David Solomon. Black Lives Matter here, too.

Jun 19, 2020

I hate the way we so often slavishly follow whatever fashion is currently gripping the American people. But I make an exception for the protest movement that has taken to the streets prompted by the Black Lives Matter demonstrations in the United States.

Prompted by, and in sympathy with what is happening in the US. But dominated by our own domestic concerns, particularly the woeful, tragic, shameful history and currency of Aboriginal deaths in custody.

Yes, I know that the rate of Aboriginal deaths in custody is about the same (per head of the prison population) as that of non-Aboriginals. But the chances of an Aboriginal or Torres Strait Islander dying in prison are at least 10 times higher than non-indigenous people because their rate of imprisonment (per head) is incredibly higher.

Thanks to the work of the Royal Commission into Aboriginal Deaths in Custody a generation and more ago (it reported in April 1991), we know why this is so and we know what can and should be done to ameliorate and then correct this appalling situation. But governments, of the Commonwealth, the States and the Territories, have failed to fully implement the recommendations of the Royal Commission. They have done the relatively easy bits, made changes to physical characteristics of prisons and so forth.

They have not satisfactorily addressed, let alone changed, the circumstances that result in such huge numbers of Aboriginal youths, and men and women, being incarcerated. (And not all of the necessary changes are so difficult – if you missed it, you should read the contribution by acting (sometimes) magistrate Jim Coombs, in Pearls and Irritations this Wednesday – ‘Less Aboriginals in Gaol? How can we do it?’)

Similar failures are evident in the whole ‘closing the gap’ exercise.

The marches we have witnessed in the past two weeks won’t directly change anything. But they will revitalise the campaigns for Aboriginal advancement that have been thwarted in the past year or so. The way forward provided by the Uluru Statement from the Heart three years ago has been blocked by the federal government, first by the misleading and deceptive characterisation by then Prime Minister Malcolm Turnbull of the proposal for a first nation’s voice as a ‘third chamber’ of parliament, and now by the nobbling of Minister for Indigenous Australians Ken Wyatt by current Prime Minister Scott Morrison who is hamstrung by the promised opposition of Liberal MPs to any race-based legislative or constitutional deal to give an effective voice to indigenous people.

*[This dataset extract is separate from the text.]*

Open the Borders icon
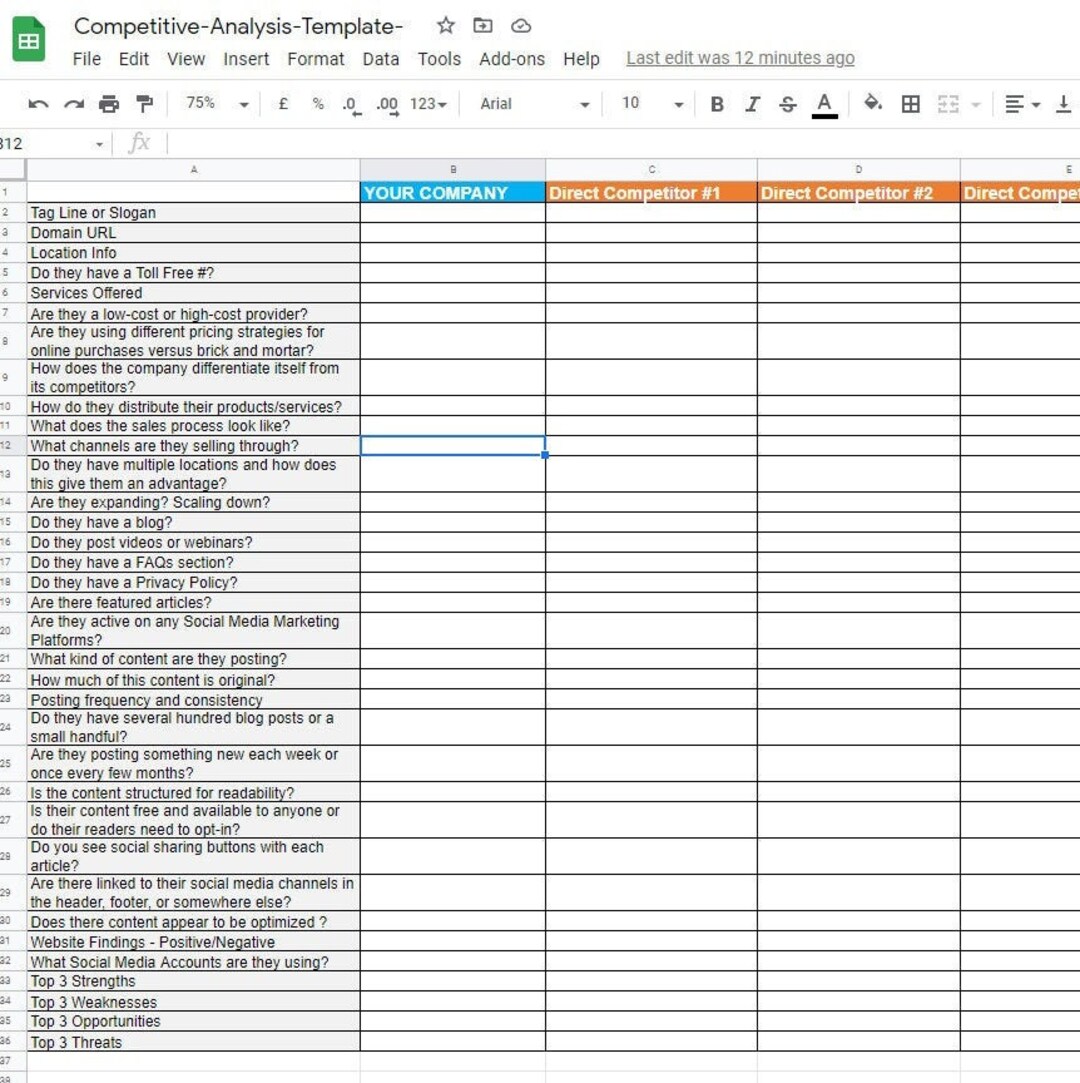The image size is (1080, 1083). (911, 103)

I remember the extraordinary success of the referendum to change two sections of the Constitution back in 1967. Then, as now the cause was advanced by Australian interest in events in the United States. Many Australians were motivated by the huge advances being made by African Americans, thanks to the 1964 Supreme Court’s decision in Brown v. Board of Education (where it ruled ‘separate but equal’ educational facilities violated the constitution), the passage of Lyndon Johnson’s Civil Rights Act (which banned discrimination on grounds of race and segregation in public places) and the freedom rides and challenges to segregationists in the remnants of the old Confederacy.

Those events encouraged activists in Australia to push for changes to our Constitution that would remove disabilities that discriminated against Aboriginal people. There were two: the first removed a prohibition on ‘aboriginal natives’ being counted in the population (section 127); the second removed an exception (‘people of the aboriginal race’) to the power given to the parliament to make special laws in relation to the people of any race (section 51(xxvi).

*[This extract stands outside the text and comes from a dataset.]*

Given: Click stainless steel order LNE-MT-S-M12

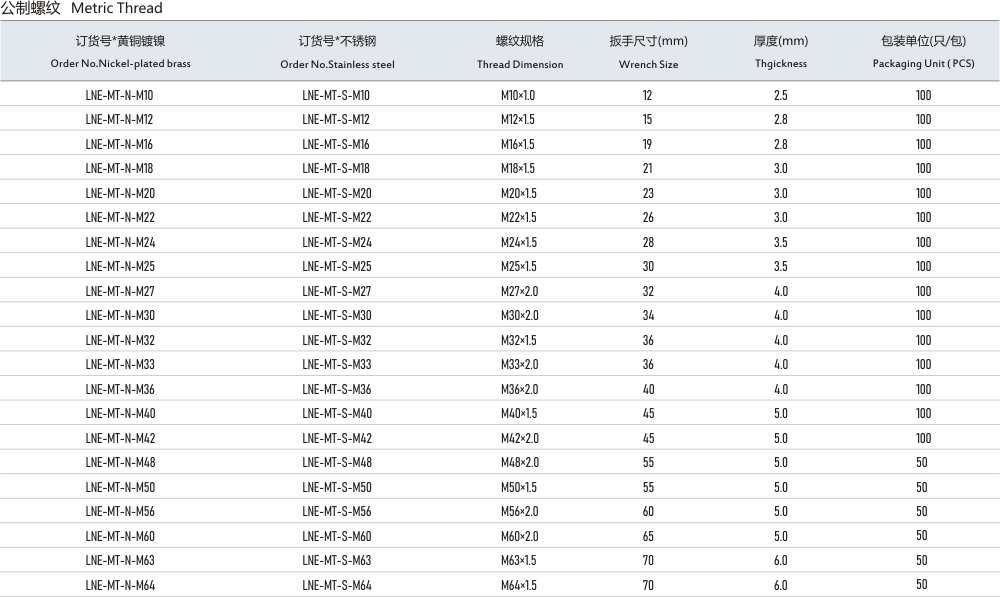Looking at the screenshot, I should click(336, 120).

It took time and there were false starts with the legislation to enable the referendums. It helped, though, that the changes didn’t appear to affect the rest of the population. These changes were gestures of little consequence, or so it seemed at the time. No-one in the federal parliament voted against the proposal for a referendum, so there was no ‘no case’ circulated to voters.

Not that everyone favoured the changes. I remember the Victorian Premier, Sir Henry Bolte, boasting to me and several other journalists after the Premiers Conference that year that he had voted ‘no’. But he didn’t speak against it before the vote was taken, because the Liberal Party had introduced the legislation. In the end, over 90 per cent of voters approved the two changes to the Constitution.

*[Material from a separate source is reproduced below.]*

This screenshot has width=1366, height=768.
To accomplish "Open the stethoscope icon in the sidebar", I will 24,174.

And in the end, one of the changes turned out to be extremely important. The Keating Government’s Native Title Act, giving legislative effect to the High Court’s decision in the Mabo case and providing the way native title claims would be determined, relied for its constitutional validity on the change to section 51(xxvi), allowing the Parliament to make special laws for the people of any race.

That was then. The political scene is very different now. Racists no longer hide or disguise their toxic views. Some parts of the mainstream media provide them with platforms to reach into the community. That’s in addition to their use of that new uncontrolled and powerful medium, the internet.

Advancing the proposals of the Uluru Statement from the Heart will be difficult. Spreading awareness of aboriginal disadvantage through Black Lives Matter can only help.